# PROBLEM STATEMENT:
Turn all of the items below into a single JSON list of strings, one string per line, with blank lines omitted.

# RECORD EXTRACTS:
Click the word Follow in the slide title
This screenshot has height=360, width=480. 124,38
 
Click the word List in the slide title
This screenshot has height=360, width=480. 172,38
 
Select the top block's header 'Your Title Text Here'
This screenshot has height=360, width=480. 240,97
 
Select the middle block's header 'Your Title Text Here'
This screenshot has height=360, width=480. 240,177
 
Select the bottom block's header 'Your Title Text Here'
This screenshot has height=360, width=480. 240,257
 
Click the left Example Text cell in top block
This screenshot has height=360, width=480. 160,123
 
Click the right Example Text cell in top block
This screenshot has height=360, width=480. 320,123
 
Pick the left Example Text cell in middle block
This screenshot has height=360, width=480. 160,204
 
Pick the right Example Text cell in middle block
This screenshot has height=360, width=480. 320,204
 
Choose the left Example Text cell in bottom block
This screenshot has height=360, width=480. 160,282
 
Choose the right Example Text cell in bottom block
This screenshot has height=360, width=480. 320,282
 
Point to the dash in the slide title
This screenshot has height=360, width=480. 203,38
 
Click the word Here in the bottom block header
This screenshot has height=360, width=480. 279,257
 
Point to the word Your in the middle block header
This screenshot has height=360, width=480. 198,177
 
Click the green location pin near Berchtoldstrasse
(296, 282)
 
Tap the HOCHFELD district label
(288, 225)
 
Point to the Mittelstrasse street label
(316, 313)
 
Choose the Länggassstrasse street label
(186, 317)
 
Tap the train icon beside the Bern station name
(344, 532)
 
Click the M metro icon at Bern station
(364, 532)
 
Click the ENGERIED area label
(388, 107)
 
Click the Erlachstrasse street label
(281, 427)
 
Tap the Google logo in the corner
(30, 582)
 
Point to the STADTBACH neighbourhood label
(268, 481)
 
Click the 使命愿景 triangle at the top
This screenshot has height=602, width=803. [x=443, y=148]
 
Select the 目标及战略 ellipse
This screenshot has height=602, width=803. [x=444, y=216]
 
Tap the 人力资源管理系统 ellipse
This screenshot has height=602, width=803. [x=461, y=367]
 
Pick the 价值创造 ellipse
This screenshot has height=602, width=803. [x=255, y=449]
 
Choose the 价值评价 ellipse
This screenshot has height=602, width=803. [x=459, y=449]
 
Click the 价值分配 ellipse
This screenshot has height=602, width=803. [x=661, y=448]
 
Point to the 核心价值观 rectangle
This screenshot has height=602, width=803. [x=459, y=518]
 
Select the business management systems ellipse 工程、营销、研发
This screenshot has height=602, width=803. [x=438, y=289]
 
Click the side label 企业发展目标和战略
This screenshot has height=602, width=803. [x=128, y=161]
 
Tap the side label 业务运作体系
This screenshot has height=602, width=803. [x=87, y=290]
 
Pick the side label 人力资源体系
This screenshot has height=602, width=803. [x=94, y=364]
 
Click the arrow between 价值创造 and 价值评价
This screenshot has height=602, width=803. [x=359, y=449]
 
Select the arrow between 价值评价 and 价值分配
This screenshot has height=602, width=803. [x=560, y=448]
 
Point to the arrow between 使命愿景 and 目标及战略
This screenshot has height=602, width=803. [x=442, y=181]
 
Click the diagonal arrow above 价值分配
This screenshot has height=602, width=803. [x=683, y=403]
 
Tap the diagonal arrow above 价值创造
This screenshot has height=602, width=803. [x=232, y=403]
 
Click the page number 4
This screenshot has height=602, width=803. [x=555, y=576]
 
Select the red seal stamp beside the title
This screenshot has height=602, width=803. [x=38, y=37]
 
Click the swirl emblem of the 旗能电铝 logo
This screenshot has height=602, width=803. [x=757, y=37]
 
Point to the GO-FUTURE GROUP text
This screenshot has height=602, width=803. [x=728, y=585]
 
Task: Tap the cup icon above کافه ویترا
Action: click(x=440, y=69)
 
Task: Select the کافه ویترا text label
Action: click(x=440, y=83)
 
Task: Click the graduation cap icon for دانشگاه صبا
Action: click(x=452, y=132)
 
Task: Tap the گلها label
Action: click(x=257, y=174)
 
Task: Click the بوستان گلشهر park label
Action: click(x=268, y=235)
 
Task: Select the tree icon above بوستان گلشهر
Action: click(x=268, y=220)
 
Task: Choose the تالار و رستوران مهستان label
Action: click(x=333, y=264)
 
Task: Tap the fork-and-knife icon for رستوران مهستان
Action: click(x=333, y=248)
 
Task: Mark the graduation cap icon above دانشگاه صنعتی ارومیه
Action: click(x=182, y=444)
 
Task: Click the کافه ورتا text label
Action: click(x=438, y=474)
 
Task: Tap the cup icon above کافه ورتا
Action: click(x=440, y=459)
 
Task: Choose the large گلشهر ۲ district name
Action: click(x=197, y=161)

# TASK RESULT:
[
  "Click the word Follow in the slide title",
  "This screenshot has height=360, width=480. 124,38",
  "Click the word List in the slide title",
  "This screenshot has height=360, width=480. 172,38",
  "Select the top block's header 'Your Title Text Here'",
  "This screenshot has height=360, width=480. 240,97",
  "Select the middle block's header 'Your Title Text Here'",
  "This screenshot has height=360, width=480. 240,177",
  "Select the bottom block's header 'Your Title Text Here'",
  "This screenshot has height=360, width=480. 240,257",
  "Click the left Example Text cell in top block",
  "This screenshot has height=360, width=480. 160,123",
  "Click the right Example Text cell in top block",
  "This screenshot has height=360, width=480. 320,123",
  "Pick the left Example Text cell in middle block",
  "This screenshot has height=360, width=480. 160,204",
  "Pick the right Example Text cell in middle block",
  "This screenshot has height=360, width=480. 320,204",
  "Choose the left Example Text cell in bottom block",
  "This screenshot has height=360, width=480. 160,282",
  "Choose the right Example Text cell in bottom block",
  "This screenshot has height=360, width=480. 320,282",
  "Point to the dash in the slide title",
  "This screenshot has height=360, width=480. 203,38",
  "Click the word Here in the bottom block header",
  "This screenshot has height=360, width=480. 279,257",
  "Point to the word Your in the middle block header",
  "This screenshot has height=360, width=480. 198,177",
  "Click the green location pin near Berchtoldstrasse",
  "(296, 282)",
  "Tap the HOCHFELD district label",
  "(288, 225)",
  "Point to the Mittelstrasse street label",
  "(316, 313)",
  "Choose the Länggassstrasse street label",
  "(186, 317)",
  "Tap the train icon beside the Bern station name",
  "(344, 532)",
  "Click the M metro icon at Bern station",
  "(364, 532)",
  "Click the ENGERIED area label",
  "(388, 107)",
  "Click the Erlachstrasse street label",
  "(281, 427)",
  "Tap the Google logo in the corner",
  "(30, 582)",
  "Point to the STADTBACH neighbourhood label",
  "(268, 481)",
  "Click the 使命愿景 triangle at the top",
  "This screenshot has height=602, width=803. [x=443, y=148]",
  "Select the 目标及战略 ellipse",
  "This screenshot has height=602, width=803. [x=444, y=216]",
  "Tap the 人力资源管理系统 ellipse",
  "This screenshot has height=602, width=803. [x=461, y=367]",
  "Pick the 价值创造 ellipse",
  "This screenshot has height=602, width=803. [x=255, y=449]",
  "Choose the 价值评价 ellipse",
  "This screenshot has height=602, width=803. [x=459, y=449]",
  "Click the 价值分配 ellipse",
  "This screenshot has height=602, width=803. [x=661, y=448]",
  "Point to the 核心价值观 rectangle",
  "This screenshot has height=602, width=803. [x=459, y=518]",
  "Select the business management systems ellipse 工程、营销、研发",
  "This screenshot has height=602, width=803. [x=438, y=289]",
  "Click the side label 企业发展目标和战略",
  "This screenshot has height=602, width=803. [x=128, y=161]",
  "Tap the side label 业务运作体系",
  "This screenshot has height=602, width=803. [x=87, y=290]",
  "Pick the side label 人力资源体系",
  "This screenshot has height=602, width=803. [x=94, y=364]",
  "Click the arrow between 价值创造 and 价值评价",
  "This screenshot has height=602, width=803. [x=359, y=449]",
  "Select the arrow between 价值评价 and 价值分配",
  "This screenshot has height=602, width=803. [x=560, y=448]",
  "Point to the arrow between 使命愿景 and 目标及战略",
  "This screenshot has height=602, width=803. [x=442, y=181]",
  "Click the diagonal arrow above 价值分配",
  "This screenshot has height=602, width=803. [x=683, y=403]",
  "Tap the diagonal arrow above 价值创造",
  "This screenshot has height=602, width=803. [x=232, y=403]",
  "Click the page number 4",
  "This screenshot has height=602, width=803. [x=555, y=576]",
  "Select the red seal stamp beside the title",
  "This screenshot has height=602, width=803. [x=38, y=37]",
  "Click the swirl emblem of the 旗能电铝 logo",
  "This screenshot has height=602, width=803. [x=757, y=37]",
  "Point to the GO-FUTURE GROUP text",
  "This screenshot has height=602, width=803. [x=728, y=585]",
  "Task: Tap the cup icon above کافه ویترا",
  "Action: click(x=440, y=69)",
  "Task: Select the کافه ویترا text label",
  "Action: click(x=440, y=83)",
  "Task: Click the graduation cap icon for دانشگاه صبا",
  "Action: click(x=452, y=132)",
  "Task: Tap the گلها label",
  "Action: click(x=257, y=174)",
  "Task: Click the بوستان گلشهر park label",
  "Action: click(x=268, y=235)",
  "Task: Select the tree icon above بوستان گلشهر",
  "Action: click(x=268, y=220)",
  "Task: Choose the تالار و رستوران مهستان label",
  "Action: click(x=333, y=264)",
  "Task: Tap the fork-and-knife icon for رستوران مهستان",
  "Action: click(x=333, y=248)",
  "Task: Mark the graduation cap icon above دانشگاه صنعتی ارومیه",
  "Action: click(x=182, y=444)",
  "Task: Click the کافه ورتا text label",
  "Action: click(x=438, y=474)",
  "Task: Tap the cup icon above کافه ورتا",
  "Action: click(x=440, y=459)",
  "Task: Choose the large گلشهر ۲ district name",
  "Action: click(x=197, y=161)"
]